* **TASK GOAL**:
Write out the passage of the badminton article below word for word, between "Another Indonesian pair" and "eighth position currently.", inclusive.

Indonesia Reignites Superseries!

Fans are revving up for the resumption of the MetLife BWF World Superseries tour next week with one of the calendar’s most popular – and definitely most noisy – tournaments: the BCA Indonesia Open 2017!

This season, however, the decibel level will be fever pitch, not at the accustomed Istora Senayan, but at the Jakarta Convention Center as the regular venue is undergoing refurbishment ahead of next year’s Asian Games.

Nonetheless, when badminton’s big guns reignite ther battle in the Indonesian capital, they will be zeroing in on the top eight spots to enhance their qualification chances for the the Dubai World Superseries Finals. The season’s eight highest-ranked singles players and doubles pairs will compete in the desert showdown for a share of the US$1million jackpot from 13-17 December this year.

In Men’s Singles, Chou Tien Chen (Chinese Taipei) leads the standings after four out of 12 events, followed by Denmark’s Viktor Axelsen and Lee Chong Wei of Malaysia. Chinese superstar, Lin Dan; Ng Ka Long of Hong Kong; Tanongsak Saensomboonsuk (Thailand); Wong Wing Ki (Hong Kong) and young Chinese ace, Shi Yuqi, round out the top contenders in that order.

Chinese Taipei’s Tai Tzu Ying – riding a wave of unprecedented success – has been victorious in three of the four Superseries events held this season so far, to sit atop Women’s Singles in the Destination Dubai Rankings. Unbeaten since last November in Hong Kong, Tai has won five Superseries in succession; with only the India title eluding her as she did not compete in Delhi.

Close on her heels is Carolina Marin, with Spain’s Olympic gold medallist having been runner-up three weeks on a stretch in India, Malaysia and Singapore. The consistent Sung Ji Hyun of Korea is third overall, thanks to semi-final runs in every Superseries this season.

Akane Yamaguchi (Japan), Pusarla V Sindhu (India), Ratchanok Intanon (Thailand), Nozomi Okuhara (Japan) and Sun Yu (China) round out the elite eight.

Men’s Doubles supremos, Kevin Sanjaya Sukamuljo/Marcus Fernaldi Gideon (featured image), will enjoy deafening support when they take to home court next week. Having blazed to the top of the podium in three Superseries this season, the Indonesians head the standings followed by China’s twin towers, Li Junhui/Liu Yuchen, and Takeshi Kamura/Keigo Sonoda of Japan.

Another Indonesian pair – Angga Pratama and Ricky Karanda Suwardi – are in fourth place, with Mads Conrad-Petersen/Mads Pieler Kolding (Denmark), Goh V Shem/Tan Wee Kiong (Malaysia), Bodin Isara/Nipitphon Phuangphuapet (Thailand) ranking fifth to seventh respectively. Meanwhile, Denmark’s evergreen masters, Mathias Boe and Carsten Mogensen of Denmark, have moved into reckoning with their victory in the OUE Singapore Open 2017 to be in eighth position currently.

* **DATA SEGMENT**:
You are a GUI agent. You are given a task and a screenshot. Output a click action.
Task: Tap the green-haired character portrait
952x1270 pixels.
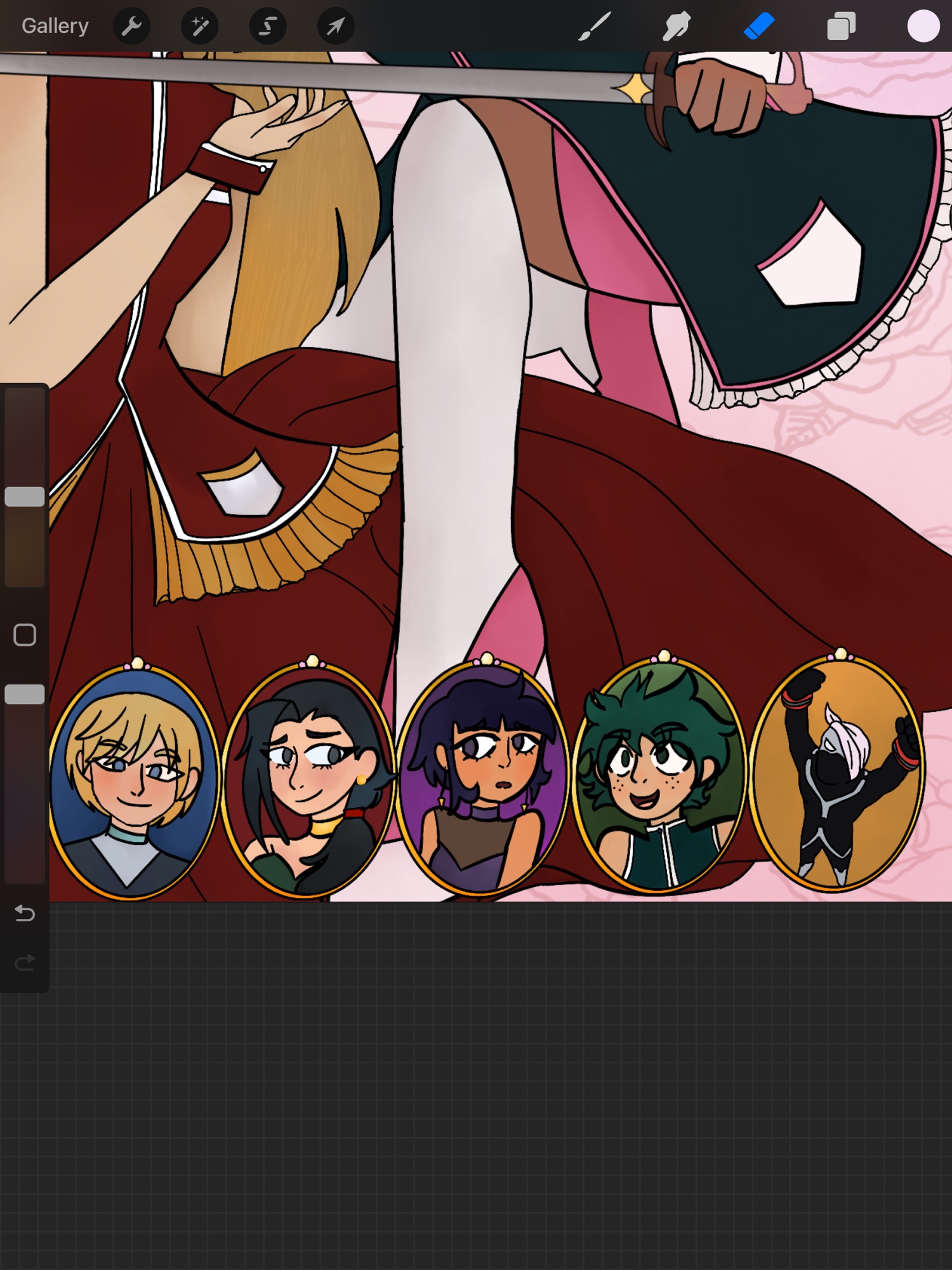[x=659, y=775]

* **SOLUTION TO THIS TASK**:
Another Indonesian pair – Angga Pratama and Ricky Karanda Suwardi – are in fourth place, with Mads Conrad-Petersen/Mads Pieler Kolding (Denmark), Goh V Shem/Tan Wee Kiong (Malaysia), Bodin Isara/Nipitphon Phuangphuapet (Thailand) ranking fifth to seventh respectively. Meanwhile, Denmark’s evergreen masters, Mathias Boe and Carsten Mogensen of Denmark, have moved into reckoning with their victory in the OUE Singapore Open 2017 to be in eighth position currently.